▶ _EXTRACTED DATA_
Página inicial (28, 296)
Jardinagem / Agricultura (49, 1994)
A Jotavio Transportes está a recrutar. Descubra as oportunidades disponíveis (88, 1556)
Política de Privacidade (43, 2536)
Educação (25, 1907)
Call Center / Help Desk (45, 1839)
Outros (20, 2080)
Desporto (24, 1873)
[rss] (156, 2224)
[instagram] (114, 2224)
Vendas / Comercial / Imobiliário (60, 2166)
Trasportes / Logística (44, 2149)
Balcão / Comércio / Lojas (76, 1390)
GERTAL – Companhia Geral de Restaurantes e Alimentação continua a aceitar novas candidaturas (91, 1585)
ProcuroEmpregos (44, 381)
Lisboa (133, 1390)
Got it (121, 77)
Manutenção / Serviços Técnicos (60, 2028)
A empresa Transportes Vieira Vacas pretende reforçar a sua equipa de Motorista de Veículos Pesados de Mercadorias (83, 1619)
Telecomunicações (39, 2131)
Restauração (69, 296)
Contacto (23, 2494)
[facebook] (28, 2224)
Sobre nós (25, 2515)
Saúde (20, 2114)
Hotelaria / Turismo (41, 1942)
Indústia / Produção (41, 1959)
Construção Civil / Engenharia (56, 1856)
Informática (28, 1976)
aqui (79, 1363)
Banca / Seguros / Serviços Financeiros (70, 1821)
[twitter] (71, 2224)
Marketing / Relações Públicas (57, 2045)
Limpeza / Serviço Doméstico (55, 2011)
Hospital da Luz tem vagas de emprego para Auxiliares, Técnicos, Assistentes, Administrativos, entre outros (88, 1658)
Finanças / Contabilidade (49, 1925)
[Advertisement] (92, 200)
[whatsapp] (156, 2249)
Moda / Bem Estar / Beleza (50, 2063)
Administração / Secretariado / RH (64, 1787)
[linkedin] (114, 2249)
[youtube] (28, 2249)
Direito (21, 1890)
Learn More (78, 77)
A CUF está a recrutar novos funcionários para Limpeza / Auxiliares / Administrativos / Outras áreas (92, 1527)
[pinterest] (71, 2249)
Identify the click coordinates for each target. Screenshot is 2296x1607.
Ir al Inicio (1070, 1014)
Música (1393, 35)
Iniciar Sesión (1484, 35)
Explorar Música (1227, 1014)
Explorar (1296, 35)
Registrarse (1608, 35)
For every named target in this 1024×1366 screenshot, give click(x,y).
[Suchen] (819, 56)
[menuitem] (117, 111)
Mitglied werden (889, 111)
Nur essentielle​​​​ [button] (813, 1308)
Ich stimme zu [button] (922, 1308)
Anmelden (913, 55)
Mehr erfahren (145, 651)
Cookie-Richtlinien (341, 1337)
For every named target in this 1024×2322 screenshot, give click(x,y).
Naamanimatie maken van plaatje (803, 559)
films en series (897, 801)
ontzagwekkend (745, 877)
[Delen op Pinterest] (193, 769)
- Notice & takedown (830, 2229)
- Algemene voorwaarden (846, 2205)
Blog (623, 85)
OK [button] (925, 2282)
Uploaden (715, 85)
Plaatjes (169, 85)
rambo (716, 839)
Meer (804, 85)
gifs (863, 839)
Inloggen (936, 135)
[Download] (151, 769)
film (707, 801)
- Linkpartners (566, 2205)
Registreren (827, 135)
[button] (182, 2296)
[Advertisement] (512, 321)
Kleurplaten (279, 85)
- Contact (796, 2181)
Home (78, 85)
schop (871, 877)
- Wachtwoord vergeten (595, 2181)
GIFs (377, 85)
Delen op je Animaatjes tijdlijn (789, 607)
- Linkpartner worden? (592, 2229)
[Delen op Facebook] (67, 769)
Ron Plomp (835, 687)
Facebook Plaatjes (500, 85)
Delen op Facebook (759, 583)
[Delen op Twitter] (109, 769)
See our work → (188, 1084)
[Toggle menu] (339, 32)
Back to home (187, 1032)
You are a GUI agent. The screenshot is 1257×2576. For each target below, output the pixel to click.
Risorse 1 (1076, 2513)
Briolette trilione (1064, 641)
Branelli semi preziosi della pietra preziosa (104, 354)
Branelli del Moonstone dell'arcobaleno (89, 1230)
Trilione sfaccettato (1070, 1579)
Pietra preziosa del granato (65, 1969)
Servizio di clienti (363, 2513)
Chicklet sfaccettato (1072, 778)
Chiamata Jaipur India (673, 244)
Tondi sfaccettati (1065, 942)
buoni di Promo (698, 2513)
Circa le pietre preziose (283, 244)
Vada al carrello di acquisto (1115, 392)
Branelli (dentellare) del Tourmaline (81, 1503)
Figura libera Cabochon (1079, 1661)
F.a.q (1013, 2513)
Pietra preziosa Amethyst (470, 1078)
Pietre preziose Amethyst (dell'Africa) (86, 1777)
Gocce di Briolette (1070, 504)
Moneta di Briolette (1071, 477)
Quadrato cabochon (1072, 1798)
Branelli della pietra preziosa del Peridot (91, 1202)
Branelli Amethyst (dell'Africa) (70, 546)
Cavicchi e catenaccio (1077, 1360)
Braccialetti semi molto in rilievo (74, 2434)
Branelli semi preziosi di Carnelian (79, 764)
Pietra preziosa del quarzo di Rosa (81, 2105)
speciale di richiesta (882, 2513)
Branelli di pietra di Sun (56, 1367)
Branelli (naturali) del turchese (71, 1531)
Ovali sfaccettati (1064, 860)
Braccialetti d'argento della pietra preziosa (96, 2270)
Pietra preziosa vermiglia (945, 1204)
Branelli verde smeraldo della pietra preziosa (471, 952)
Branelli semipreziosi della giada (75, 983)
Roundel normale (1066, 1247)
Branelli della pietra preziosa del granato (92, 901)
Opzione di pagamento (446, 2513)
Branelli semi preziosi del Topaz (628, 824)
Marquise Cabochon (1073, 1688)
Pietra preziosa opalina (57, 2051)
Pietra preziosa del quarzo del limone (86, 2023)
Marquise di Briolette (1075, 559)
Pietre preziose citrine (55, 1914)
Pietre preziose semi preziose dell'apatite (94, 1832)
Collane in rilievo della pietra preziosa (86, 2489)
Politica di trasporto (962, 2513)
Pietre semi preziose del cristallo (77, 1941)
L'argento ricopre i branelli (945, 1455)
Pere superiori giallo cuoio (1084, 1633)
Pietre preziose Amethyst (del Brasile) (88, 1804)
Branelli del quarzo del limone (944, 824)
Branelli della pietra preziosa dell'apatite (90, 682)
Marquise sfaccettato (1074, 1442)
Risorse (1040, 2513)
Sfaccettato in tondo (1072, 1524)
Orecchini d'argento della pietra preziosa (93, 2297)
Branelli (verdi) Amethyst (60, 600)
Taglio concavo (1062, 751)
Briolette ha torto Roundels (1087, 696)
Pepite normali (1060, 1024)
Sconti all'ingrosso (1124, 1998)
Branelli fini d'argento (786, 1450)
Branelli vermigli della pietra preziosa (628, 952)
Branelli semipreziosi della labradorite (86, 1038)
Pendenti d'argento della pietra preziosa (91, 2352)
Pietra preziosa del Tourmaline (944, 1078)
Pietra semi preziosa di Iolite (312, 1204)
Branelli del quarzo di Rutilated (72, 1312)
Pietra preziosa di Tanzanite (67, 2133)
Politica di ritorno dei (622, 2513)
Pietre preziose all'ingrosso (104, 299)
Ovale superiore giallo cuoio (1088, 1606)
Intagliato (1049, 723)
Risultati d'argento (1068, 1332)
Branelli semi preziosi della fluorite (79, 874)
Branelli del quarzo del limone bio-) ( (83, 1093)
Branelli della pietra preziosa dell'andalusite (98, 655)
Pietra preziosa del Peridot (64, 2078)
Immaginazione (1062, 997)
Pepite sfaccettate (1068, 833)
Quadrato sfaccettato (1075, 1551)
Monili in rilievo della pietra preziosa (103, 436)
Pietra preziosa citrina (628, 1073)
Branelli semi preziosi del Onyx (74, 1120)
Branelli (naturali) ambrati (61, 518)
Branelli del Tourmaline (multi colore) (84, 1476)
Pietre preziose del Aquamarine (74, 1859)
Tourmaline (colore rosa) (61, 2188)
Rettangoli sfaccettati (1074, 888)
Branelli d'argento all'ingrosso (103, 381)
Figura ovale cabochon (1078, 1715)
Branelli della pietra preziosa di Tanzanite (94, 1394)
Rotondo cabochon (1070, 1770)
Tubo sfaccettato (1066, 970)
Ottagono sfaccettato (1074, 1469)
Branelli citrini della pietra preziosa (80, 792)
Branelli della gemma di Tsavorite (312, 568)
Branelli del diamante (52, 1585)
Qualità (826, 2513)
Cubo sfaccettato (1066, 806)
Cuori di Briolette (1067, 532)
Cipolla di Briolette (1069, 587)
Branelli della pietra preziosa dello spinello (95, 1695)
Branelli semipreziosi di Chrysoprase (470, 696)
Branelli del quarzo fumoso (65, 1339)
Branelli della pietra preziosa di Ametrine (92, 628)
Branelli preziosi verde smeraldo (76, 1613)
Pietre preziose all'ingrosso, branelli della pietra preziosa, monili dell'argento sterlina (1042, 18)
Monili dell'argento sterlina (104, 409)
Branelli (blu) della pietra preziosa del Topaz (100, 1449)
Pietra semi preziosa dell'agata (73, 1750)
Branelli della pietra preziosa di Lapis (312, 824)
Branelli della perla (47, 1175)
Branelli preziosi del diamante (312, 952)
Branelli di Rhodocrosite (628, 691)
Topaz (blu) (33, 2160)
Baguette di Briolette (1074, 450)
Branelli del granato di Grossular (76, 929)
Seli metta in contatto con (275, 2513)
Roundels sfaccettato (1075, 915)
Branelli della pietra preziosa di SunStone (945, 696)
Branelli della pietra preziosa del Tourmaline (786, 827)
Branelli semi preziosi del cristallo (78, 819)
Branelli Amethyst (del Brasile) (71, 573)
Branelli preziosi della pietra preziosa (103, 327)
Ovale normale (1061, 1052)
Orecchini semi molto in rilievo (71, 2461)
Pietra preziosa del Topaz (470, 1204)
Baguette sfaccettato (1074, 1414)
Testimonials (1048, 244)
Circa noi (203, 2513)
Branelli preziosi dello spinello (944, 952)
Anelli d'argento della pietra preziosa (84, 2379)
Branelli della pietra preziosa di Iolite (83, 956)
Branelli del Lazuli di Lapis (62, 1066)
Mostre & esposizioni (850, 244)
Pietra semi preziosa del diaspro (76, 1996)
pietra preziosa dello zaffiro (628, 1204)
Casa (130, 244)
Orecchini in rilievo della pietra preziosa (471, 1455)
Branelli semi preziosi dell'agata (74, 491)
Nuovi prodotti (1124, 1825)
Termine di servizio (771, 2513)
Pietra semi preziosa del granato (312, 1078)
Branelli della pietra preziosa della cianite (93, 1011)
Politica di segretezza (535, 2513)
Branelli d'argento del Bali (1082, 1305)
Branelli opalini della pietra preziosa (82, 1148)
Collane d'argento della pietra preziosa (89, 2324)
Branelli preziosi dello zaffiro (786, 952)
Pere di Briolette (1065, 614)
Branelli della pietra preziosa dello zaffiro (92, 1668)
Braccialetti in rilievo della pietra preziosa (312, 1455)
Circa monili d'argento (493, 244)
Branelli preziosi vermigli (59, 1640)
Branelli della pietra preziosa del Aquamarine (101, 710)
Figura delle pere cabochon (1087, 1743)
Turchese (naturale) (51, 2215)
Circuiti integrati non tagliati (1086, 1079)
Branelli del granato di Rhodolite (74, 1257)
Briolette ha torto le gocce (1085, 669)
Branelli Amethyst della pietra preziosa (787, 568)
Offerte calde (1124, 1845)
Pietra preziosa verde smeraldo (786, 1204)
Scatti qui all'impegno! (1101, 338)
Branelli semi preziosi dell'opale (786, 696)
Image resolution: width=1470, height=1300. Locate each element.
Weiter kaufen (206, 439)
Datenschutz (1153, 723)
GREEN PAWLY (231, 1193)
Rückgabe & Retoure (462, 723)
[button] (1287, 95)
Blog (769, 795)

▶ _WHAT IS EXPECTED_
Write down again, exactly as given, only the lines above that fall from the line with "Branelli della pietra preziosa del Peridot" to the line with "Branelli della pietra preziosa dell'apatite", inclusive.

▶ _ANSWER BELOW_
Branelli della pietra preziosa del Peridot (91, 1202)
Branelli Amethyst (dell'Africa) (70, 546)
Cavicchi e catenaccio (1077, 1360)
Braccialetti semi molto in rilievo (74, 2434)
Branelli semi preziosi di Carnelian (79, 764)
Pietra preziosa del quarzo di Rosa (81, 2105)
speciale di richiesta (882, 2513)
Branelli di pietra di Sun (56, 1367)
Branelli (naturali) del turchese (71, 1531)
Ovali sfaccettati (1064, 860)
Braccialetti d'argento della pietra preziosa (96, 2270)
Pietra preziosa vermiglia (945, 1204)
Branelli verde smeraldo della pietra preziosa (471, 952)
Branelli semipreziosi della giada (75, 983)
Roundel normale (1066, 1247)
Branelli della pietra preziosa del granato (92, 901)
Opzione di pagamento (446, 2513)
Branelli semi preziosi del Topaz (628, 824)
Marquise Cabochon (1073, 1688)
Pietra preziosa opalina (57, 2051)
Pietra preziosa del quarzo del limone (86, 2023)
Marquise di Briolette (1075, 559)
Pietre preziose citrine (55, 1914)
Pietre preziose semi preziose dell'apatite (94, 1832)
Collane in rilievo della pietra preziosa (86, 2489)
Politica di trasporto (962, 2513)
Pietre semi preziose del cristallo (77, 1941)
L'argento ricopre i branelli (945, 1455)
Pere superiori giallo cuoio (1084, 1633)
Pietre preziose Amethyst (del Brasile) (88, 1804)
Branelli del quarzo del limone (944, 824)
Branelli della pietra preziosa dell'apatite (90, 682)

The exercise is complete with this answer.